Con este escenario complejo, Paraguay aparecía como el eslabón más débil de la cadena de gobiernos populares de Sudamérica. La razón está en su diferencia: el cambio político no llegó después de una crisis sistémica como pasó en Venezuela, Argentina, Bolivia o Ecuador. Tampoco fue producto de una acumulación de largo plazo, como el caso del PT en Brasil o el Frente Amplio en Uruguay, que fueron construyendo una base territorial de poder sólida antes de conquistar la presidencia. En el caso paraguayo la grieta fue estrecha: un liderazgo social (y cristiano) irrumpió en la escena paraguaya en el 2007 y en cuestión de meses despertó las esperanzas de una mayoría ciudadana. Después de 60 años el partido Colorado perdía el control del poder Ejecutivo, pero lo conservaba intacto sobre el Legislativo y el Judicial, lo que terminaría siendo fatal para el proyecto de cambio.
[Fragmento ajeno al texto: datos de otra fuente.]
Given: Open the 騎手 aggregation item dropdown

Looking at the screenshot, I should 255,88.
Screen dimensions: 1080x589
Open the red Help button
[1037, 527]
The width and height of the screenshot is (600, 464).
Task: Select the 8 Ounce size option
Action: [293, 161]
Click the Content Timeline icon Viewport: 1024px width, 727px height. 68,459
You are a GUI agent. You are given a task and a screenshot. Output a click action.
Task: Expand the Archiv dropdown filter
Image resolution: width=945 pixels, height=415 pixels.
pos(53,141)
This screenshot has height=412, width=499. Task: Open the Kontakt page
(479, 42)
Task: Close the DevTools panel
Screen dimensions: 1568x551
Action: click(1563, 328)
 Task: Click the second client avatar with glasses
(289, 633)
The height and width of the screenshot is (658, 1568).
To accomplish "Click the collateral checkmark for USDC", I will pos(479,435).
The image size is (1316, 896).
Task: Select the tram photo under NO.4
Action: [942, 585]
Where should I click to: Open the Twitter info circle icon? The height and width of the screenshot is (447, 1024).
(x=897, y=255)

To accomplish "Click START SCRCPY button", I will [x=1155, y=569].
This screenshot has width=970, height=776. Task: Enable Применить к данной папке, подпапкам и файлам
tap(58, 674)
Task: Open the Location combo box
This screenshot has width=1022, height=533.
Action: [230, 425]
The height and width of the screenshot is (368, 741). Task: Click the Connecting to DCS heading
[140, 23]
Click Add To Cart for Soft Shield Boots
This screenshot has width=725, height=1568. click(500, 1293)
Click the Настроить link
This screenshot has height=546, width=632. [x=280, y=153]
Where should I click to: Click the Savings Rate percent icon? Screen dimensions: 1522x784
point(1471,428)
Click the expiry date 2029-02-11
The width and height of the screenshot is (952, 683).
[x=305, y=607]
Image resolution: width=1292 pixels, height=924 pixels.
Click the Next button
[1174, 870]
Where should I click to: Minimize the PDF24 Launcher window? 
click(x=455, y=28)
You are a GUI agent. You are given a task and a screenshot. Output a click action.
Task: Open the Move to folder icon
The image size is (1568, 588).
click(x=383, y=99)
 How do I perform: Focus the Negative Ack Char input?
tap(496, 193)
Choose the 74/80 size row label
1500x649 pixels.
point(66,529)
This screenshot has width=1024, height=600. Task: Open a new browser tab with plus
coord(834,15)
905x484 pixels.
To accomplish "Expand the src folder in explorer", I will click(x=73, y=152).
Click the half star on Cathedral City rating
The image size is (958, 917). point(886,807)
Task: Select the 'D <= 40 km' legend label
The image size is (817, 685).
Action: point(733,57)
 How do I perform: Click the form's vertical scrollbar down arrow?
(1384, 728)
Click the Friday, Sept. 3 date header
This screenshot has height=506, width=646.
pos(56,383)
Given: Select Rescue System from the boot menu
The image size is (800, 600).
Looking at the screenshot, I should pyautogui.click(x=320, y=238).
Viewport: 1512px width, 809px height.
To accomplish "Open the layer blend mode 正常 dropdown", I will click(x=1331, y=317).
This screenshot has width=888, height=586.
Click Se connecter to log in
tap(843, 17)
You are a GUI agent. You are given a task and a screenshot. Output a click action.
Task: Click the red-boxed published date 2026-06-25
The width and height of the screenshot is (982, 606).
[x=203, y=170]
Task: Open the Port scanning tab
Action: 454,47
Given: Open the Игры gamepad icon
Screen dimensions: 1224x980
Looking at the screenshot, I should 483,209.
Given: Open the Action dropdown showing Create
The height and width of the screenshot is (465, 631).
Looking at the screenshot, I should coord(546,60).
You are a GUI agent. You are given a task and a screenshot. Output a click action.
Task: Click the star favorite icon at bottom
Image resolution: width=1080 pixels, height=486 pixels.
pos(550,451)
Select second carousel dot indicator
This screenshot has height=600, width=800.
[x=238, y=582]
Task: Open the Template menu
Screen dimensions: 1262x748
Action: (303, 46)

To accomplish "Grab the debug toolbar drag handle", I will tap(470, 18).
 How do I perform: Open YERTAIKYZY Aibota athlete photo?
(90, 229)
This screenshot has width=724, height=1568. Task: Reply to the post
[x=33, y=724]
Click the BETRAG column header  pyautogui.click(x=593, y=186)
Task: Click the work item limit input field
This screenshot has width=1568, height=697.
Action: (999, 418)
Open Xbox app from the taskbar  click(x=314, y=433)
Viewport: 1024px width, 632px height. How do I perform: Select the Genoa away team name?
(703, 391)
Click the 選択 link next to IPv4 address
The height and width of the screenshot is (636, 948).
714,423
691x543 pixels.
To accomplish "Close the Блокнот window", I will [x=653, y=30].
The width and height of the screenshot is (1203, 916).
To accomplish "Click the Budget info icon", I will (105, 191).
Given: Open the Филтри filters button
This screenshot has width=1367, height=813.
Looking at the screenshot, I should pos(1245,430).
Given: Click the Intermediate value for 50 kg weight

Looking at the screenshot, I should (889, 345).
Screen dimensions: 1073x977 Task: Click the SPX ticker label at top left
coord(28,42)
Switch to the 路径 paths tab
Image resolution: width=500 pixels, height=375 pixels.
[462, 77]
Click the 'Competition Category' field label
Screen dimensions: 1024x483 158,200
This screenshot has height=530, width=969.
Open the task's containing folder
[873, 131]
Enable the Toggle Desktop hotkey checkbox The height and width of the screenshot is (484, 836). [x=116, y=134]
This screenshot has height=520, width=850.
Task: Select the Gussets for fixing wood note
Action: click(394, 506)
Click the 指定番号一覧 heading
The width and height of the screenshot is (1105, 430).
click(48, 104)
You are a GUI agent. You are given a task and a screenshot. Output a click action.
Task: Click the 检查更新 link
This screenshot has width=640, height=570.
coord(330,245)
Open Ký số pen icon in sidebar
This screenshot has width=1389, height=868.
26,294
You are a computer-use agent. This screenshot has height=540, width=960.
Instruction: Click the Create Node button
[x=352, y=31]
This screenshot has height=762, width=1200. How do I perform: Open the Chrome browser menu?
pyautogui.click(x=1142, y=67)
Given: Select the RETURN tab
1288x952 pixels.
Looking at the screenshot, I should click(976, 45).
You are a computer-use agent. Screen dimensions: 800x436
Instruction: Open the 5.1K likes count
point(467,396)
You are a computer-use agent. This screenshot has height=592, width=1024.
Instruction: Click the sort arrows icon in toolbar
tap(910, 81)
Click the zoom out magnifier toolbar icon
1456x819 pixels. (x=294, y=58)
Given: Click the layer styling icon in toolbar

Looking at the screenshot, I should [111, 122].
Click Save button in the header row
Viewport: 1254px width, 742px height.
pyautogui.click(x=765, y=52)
Por esa ventana estrecha se coló Lugo. Cuando a los pocos meses perdió el apoyo del PRLA, el poder del Presidente quedó limitado poco más que a su despacho y algunos ministerios, en tanto la cámara de Diputados y de Senadores se convirtieron en muros infranqueables para sus proyectos de ley y condicionaron, incluso, su política exterior, al negar sistemáticamente el ingreso de Venezuela al Mercosur. Así y todo, el gobierno de Lugo impulsó una agenda progresista, logrando la gratuidad de la atención de salud en los hospitales públicos, o que por primera vez en la historia los movimientos sociales no fueran vistos desde el Poder Ejecutivo como delincuentes subversivos. Con ojos argentinos, los avances parecen modestos, pero bastaron para que los grandes medios de comunicación, los empresarios y la oposición política buscaran limar desde el comienzo a la gestión de gobierno. Un trípode presente en todos los demás países, pero que en el caso paraguayo no está contrabalanceado por la presencia de un sujeto social organizado, ni una fuerza política propia.
El futuro de Paraguay, que hoy aparece en un claro retroceso de su transición democrática, tendrá como interrogante principal qué hará la sociedad con su clase política. La forma y el fondo de la “acusación” sobre la que se legalizó la destitución de Lugo muestran hasta dónde llega su grado de desprecio por la voluntad popular surgida de las urnas. Pero tiene que ser esa misma sociedad la que reconquiste el poder soberano que el Congreso le arrebató el día de ayer. En ese sentido, y pensado en términos de transición democrática, salta a la vista la debilidad de una sociedad civil que todavía no aparece en el centro de la escena. El gobierno de Lugo fue palacio contra palacio, un escenario siempre más beneficioso para los poderes corporativos.
Una lección posible para todos los proyectos políticos que pretenden transformar el desigual mapa social de la región, es que ganar elecciones no es sinónimo de gobernabilidad cuando de lo que se trata es de enfrentar a los poderosos: todos los días el poder de gobernar debe ser puesto en práctica, lo que, necesariamente, implica lidiar con los poderes fácticos que no van a elecciones, pero sí hacen política y con poderes políticos dispuestos a ser funcionales a los primeros.